The natural way to do this conversion is accessibilityConvertScreenRect:, which handles the y-flip for you. But — and here’s the catch — that method is declared on objects that conform to the NSAccessibility protocol. Which, as we’ve established, EmacsView does not.

I tried calling it anyway. Compilation error.

So: manual y-flip. The primary screen height is the key reference point:

CGFloat primaryH = [[[NSScreen screens] firstObject] frame].size.height;
cgRect.origin.y = primaryH - cgRect.origin.y - cgRect.size.height;

This converts the AppKit screen y-coordinate to the CoreGraphics y-coordinate using simple arithmetic. No protocol conformance needed.

The full implementation:

if (UAZoomEnabled()) {
    NSRect windowRect = [view convertRect:r toView:nil];
    NSRect screenRect = [[view window] convertRectToScreen:windowRect];
    CGRect cgRect = NSRectToCGRect(screenRect);
    CGFloat primaryH = [[[NSScreen screens] firstObject] frame].size.height;
    cgRect.origin.y = primaryH - cgRect.origin.y - cgRect.size.height;
    UAZoomChangeFocus(&cgRect, &cgRect, kUAZoomFocusTypeInsertionPoint);
}

The UAZoomEnabled() check at the top is important — it avoids any overhead when Zoom isn’t active, so there’s no performance cost for the common case.

One build note: after patching and rebuilding Emacs.app, you need to re-grant Accessibility permission in System Settings. The binary hash changes, macOS treats it as a new application, and Accessibility permissions are keyed to the binary.

It Works

After the rebuild, I enabled Zoom at 16×, opened Emacs, started typing. The viewport followed the cursor.
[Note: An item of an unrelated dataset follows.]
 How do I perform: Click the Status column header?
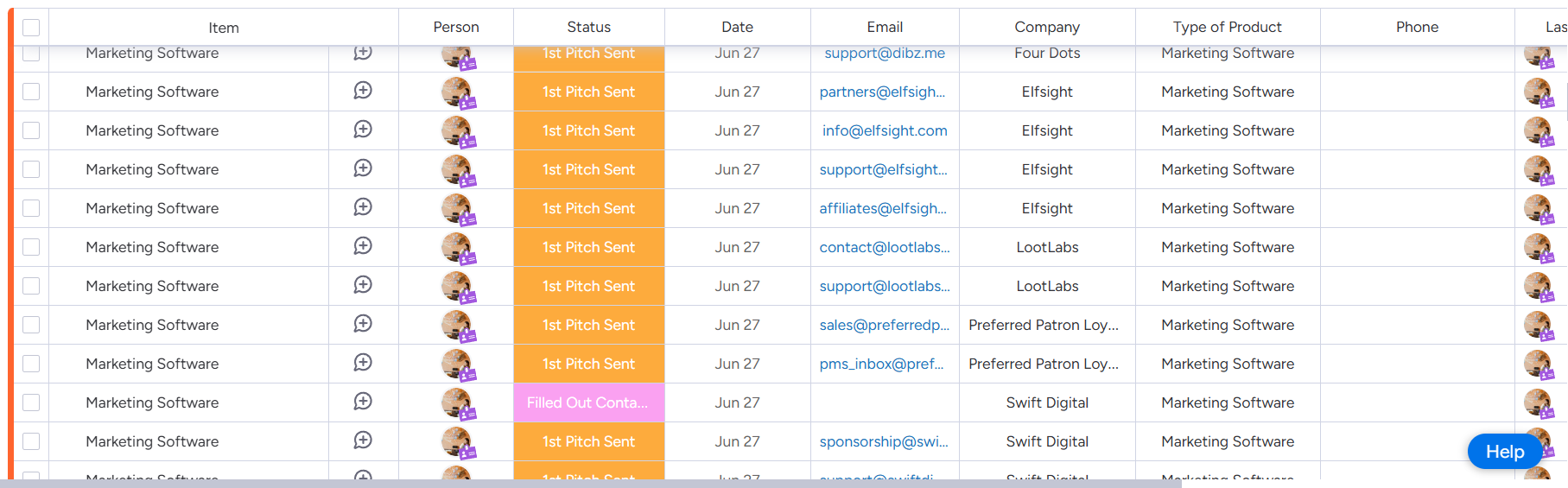pos(588,28)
Every character, every line movement, every jump across the file — Zoom tracked it.

I typed in Emacs for ten minutes just to make sure I wasn’t imagining it.

The fix itself is small — about fifteen lines of Objective-C in ns_draw_window_cursor(). The journey to find it was longer: trying the notification approach, understanding why it failed, going through the Accessibility API documentation, reading iTerm2 and Chromium source, finding UAZoomChangeFocus(), working through the coordinate system issue, hitting the compilation error on accessibilityConvertScreenRect:, figuring out the manual y-flip. That’s the actual work. The patch is just the result of it.

The patch has been submitted to the GNU Emacs developers. Hopefully it lands in a future release so nobody else has to track this down. This was a long-standing problem — Emacs being the one editor on macOS that didn’t work with “Follow keyboard focus” — and it’s finally resolved. Everything works beautifully now.

If you’re building a custom NSView on macOS and need Zoom compatibility, skip the accessibility notification approach and go straight to UAZoomChangeFocus(). That’s the right tool for the job.